Bu yazı ilk kez 23 Eylül 2013 tarihinde yayınlanmıştır.
Öğretim üyeliği ya da dilimize yerleşmiş haliyle hocalık yapmak bana içinde biraz mistisizm de barındıran bir çeşit rehberlik gibi görünmüştür. (Kung Fu dizisi aklıma geldi şimdi. “Öyle değil mi Çekirge? “ ) Genç öğrencilerimizi bugünün dünyasına değil de, gelecekte kendilerini içinde bulacakları 30-40 yıl sonrasının dünyasına hazırladığımız için olabilir mi?
Tabii, bu noktada bir parça özeleştiri yapmamız gerekebilir. Biz gerçekten öğrencilerimizi ileride yaşayacakları bir geleceğe mi hazırlıyoruz, yoksa ardımızda bıraktığımız bir geçmişi mi onlara aktarıyoruz?
Bu derin soru üzerinde düşüne duralım…
Ben eğitim-öğretim faaliyetleriyle bilimsel araştırma faaliyeti arasında önemlilik açısından bir fark göremiyorum. Her ikisinin de aynı derecede önemli olduğunu düşünüyorum. Hatta, eğitim-öğretim faaliyetinin aileleri tarafından bize yetiştirilmek üzere emanet edilen gençlik dikkate alındığında öncelikli bir konumu olduğuna inanıyorum. Nitelikli bilimsel araştırmalar yapmak gerekir kuşkusuz. Ama gençlerimizi iyi yetiştirmek de birincil sorumluluklarımız arasındadır. Aslında nitelikli araştırmacılara sahip olmanın önkoşulu da iyi yetiştirilmiş insan kaynağına sahip olmaktır.

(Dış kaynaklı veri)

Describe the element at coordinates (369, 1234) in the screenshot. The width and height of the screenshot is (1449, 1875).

İyi yetiştirilmiş öğrenci iyi mezun demektir. Mezunlarımız iyiyse hayatta başarılı olma şansları da yüksek olacaktır. Mezunlarımızın başarıları ise verdiğimiz diplomaların değerini arttıracaktır. Yani, bir mutluluk sarmalı içinde bulutlarda uçacağız.

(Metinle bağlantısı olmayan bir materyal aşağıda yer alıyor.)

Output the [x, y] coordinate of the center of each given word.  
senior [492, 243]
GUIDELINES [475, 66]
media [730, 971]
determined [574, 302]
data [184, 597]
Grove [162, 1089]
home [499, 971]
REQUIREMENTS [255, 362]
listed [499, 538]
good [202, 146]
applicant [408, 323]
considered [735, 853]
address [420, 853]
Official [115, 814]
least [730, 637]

Lakin, acı gerçek eğitim konusunda kısır bir döngü içinde dolanıp durduğumuzu söylüyor bize. İlk ve orta öğretim kaynaklı sorunlar üniversitelerin verdiği eğitimi de olumsuz yönde etkiliyor. Ve bu böyle devam edip gidiyor.
Ben bu kısır döngünün üniversiteler tarafından kırılacağını düşünüyorum. Daha açık bir deyişle, ülkemizin kronik eğitim sorununun “Milli Eğitimden” değil, üniversiteden başlayarak çözülebileceğine inanıyorum.
Bu noktada Eğitim Fakültesinin bütün birimlerimiz içerisinde özel bir konumu olduğunu düşünüyorum.
Üniversitemiz büyük rakamların sarhoşluğuyla, global alemde bir o yana bir bu yana yalpalayıp duruyor. Bir taraftan “temelden uyduya girmek” gibi tuhaflıklarla çok kıymetli olan zamanımızı ziyan ederken, öte yandan öğretmen yetiştirmek gibi kutlu bir görevi üstlenmiş fakültemizi varlık içinde yokluğa mahkum ediyoruz.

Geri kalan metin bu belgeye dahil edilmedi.